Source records
###
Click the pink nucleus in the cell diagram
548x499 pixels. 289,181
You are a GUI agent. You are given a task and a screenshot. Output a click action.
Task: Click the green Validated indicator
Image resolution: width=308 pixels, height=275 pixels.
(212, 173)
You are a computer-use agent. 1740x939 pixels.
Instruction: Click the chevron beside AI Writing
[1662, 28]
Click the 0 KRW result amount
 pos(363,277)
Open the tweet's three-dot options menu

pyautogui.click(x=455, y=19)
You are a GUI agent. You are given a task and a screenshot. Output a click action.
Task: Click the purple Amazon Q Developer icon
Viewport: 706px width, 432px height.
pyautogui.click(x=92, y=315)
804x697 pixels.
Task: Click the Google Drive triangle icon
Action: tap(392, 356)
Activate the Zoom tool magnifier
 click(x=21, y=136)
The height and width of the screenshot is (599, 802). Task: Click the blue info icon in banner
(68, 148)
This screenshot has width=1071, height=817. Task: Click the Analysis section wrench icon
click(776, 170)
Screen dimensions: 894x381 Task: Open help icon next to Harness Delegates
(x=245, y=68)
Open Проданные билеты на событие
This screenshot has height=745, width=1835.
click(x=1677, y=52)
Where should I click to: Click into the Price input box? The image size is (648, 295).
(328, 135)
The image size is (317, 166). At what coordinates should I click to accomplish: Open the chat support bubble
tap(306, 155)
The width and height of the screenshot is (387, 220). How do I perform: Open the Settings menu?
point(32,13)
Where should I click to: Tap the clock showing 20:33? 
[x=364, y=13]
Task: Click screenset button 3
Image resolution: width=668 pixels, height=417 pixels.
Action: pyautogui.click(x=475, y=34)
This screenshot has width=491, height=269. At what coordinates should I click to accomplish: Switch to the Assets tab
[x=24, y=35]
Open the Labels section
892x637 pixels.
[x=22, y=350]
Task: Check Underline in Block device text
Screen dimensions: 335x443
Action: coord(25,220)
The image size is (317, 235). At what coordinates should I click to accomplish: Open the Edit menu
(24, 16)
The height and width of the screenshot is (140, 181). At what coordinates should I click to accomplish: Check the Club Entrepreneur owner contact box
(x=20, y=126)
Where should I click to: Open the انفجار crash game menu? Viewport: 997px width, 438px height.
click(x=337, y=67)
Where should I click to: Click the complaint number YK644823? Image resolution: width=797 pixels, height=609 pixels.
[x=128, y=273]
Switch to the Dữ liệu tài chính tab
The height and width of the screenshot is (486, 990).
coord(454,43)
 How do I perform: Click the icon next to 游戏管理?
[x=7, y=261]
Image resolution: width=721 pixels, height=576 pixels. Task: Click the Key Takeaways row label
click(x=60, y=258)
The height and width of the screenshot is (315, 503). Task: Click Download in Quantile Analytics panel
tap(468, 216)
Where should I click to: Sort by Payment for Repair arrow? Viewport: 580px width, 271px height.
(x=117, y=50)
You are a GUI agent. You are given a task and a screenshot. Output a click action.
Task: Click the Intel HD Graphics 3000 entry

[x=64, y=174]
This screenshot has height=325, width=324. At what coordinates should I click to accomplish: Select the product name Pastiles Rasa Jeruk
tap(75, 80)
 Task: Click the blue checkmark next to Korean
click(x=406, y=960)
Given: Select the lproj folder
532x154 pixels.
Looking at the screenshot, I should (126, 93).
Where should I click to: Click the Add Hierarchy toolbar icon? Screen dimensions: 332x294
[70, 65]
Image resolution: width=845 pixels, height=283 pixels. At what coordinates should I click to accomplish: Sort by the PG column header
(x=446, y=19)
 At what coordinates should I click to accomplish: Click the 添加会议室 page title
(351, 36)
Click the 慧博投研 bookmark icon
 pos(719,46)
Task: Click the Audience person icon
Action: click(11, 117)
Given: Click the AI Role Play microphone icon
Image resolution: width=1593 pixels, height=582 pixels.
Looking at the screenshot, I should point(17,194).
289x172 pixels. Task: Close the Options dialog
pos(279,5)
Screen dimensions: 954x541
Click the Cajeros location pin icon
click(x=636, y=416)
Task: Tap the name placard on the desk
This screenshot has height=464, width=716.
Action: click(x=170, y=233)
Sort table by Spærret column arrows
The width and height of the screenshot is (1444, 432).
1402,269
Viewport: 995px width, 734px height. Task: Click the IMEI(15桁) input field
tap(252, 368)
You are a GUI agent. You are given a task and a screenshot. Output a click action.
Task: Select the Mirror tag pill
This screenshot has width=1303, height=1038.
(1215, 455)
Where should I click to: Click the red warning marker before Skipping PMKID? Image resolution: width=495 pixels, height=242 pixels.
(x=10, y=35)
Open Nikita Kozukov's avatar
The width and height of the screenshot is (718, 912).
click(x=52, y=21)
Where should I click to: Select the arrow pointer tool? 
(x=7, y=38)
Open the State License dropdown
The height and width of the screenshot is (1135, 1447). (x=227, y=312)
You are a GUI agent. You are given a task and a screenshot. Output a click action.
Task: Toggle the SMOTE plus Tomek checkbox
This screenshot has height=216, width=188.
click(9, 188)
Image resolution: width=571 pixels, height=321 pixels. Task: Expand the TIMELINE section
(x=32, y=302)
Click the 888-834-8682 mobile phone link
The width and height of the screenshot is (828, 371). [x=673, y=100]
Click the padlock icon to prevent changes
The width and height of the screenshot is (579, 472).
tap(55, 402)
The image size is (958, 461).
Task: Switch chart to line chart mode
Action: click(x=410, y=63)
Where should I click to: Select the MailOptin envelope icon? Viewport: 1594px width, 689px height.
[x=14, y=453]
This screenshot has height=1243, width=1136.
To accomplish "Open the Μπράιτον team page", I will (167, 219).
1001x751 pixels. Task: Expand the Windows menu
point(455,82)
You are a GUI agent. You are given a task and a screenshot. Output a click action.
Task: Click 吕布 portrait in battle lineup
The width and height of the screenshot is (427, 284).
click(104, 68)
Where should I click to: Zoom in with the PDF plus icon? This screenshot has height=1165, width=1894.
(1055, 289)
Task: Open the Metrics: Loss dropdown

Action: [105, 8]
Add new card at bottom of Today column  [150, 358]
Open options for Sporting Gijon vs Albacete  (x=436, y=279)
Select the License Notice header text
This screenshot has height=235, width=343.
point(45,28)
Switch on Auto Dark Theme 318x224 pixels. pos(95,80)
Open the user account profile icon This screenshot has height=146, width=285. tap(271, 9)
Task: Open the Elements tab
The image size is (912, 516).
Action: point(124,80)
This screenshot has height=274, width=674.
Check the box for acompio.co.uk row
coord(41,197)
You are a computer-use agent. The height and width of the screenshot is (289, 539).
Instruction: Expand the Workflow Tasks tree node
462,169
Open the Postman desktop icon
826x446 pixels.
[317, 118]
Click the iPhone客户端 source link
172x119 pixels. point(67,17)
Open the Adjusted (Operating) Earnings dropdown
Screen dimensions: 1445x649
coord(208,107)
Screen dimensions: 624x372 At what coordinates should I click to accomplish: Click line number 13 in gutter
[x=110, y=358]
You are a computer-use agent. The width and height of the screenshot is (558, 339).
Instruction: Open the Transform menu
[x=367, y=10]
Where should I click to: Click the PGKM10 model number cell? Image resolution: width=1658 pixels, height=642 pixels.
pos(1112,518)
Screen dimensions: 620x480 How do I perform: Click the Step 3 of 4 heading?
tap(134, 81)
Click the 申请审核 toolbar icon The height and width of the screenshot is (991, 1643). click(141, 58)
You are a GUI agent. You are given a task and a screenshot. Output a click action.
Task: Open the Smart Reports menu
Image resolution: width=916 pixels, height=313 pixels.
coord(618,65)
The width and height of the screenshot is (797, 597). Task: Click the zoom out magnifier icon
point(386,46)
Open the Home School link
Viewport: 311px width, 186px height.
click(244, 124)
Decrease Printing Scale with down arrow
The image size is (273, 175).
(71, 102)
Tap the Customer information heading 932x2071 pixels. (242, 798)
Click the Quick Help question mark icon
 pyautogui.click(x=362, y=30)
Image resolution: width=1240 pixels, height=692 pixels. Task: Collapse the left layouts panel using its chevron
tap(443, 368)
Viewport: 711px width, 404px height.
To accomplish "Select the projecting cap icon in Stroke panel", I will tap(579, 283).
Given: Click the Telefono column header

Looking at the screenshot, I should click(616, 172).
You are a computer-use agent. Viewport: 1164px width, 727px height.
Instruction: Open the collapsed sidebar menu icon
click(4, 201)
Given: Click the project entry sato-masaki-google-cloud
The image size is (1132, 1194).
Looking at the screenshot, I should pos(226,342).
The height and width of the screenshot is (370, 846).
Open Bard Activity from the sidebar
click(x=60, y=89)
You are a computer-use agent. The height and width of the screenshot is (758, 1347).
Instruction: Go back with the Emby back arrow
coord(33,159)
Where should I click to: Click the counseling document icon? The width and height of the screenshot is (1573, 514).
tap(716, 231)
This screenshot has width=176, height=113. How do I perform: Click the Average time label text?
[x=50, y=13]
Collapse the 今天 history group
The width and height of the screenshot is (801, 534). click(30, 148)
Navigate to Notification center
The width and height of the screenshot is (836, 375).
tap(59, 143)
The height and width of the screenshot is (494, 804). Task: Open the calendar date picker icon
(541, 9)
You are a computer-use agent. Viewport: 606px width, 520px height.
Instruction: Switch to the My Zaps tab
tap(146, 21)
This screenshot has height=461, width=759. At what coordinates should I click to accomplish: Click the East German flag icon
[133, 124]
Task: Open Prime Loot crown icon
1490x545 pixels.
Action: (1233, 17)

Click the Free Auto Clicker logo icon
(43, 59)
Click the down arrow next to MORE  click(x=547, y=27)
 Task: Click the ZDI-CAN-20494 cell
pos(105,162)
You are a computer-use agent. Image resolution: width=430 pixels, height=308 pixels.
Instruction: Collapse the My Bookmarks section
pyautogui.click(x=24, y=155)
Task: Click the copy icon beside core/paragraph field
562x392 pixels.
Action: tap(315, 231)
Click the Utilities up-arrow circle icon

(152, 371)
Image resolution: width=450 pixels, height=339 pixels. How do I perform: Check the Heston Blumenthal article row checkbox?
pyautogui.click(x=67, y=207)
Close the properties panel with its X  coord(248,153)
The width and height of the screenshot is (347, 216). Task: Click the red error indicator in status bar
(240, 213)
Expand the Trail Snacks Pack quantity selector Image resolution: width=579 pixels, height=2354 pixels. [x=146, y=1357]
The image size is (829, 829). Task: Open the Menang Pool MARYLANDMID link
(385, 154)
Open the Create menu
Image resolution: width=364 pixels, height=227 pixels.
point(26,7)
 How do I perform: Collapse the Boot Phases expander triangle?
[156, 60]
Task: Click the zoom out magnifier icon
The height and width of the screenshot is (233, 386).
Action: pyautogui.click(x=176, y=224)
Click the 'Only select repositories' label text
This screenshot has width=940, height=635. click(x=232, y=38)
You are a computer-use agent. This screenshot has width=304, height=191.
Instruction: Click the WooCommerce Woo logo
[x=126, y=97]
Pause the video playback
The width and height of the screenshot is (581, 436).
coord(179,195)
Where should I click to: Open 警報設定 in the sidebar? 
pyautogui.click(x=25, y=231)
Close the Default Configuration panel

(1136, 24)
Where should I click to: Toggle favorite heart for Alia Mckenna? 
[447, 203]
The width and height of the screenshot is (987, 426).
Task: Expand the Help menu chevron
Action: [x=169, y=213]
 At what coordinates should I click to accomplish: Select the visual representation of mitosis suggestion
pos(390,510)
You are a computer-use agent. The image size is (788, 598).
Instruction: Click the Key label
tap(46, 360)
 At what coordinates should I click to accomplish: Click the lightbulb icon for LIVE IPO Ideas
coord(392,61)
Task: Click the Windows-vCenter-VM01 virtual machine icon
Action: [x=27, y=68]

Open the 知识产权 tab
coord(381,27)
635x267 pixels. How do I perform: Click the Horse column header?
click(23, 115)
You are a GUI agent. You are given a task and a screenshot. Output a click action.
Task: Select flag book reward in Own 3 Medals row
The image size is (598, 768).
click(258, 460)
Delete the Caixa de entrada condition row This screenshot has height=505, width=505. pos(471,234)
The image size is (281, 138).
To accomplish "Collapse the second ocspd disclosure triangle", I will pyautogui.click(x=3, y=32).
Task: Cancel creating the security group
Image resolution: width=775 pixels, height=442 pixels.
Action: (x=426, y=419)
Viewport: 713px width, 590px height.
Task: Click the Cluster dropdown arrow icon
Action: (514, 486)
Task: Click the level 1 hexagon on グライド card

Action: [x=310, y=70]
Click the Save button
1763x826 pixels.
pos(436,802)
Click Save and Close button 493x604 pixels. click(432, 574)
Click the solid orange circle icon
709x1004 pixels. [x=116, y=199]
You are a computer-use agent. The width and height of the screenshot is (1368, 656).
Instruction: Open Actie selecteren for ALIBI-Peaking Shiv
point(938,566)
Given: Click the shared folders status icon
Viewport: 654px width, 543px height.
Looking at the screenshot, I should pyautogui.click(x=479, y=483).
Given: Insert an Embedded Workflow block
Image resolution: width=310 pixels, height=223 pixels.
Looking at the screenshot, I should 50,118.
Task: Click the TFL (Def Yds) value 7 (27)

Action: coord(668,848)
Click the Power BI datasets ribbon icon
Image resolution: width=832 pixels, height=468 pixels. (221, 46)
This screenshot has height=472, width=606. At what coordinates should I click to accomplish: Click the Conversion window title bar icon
###
— EXERCISE DESCRIPTION —
Your answer should be exactly the lines of the data above, from the first through the line containing "You are a computer-use agent. 1740x939".

— ANSWER AREA —
Click the pink nucleus in the cell diagram
548x499 pixels. 289,181
You are a GUI agent. You are given a task and a screenshot. Output a click action.
Task: Click the green Validated indicator
Image resolution: width=308 pixels, height=275 pixels.
(212, 173)
You are a computer-use agent. 1740x939 pixels.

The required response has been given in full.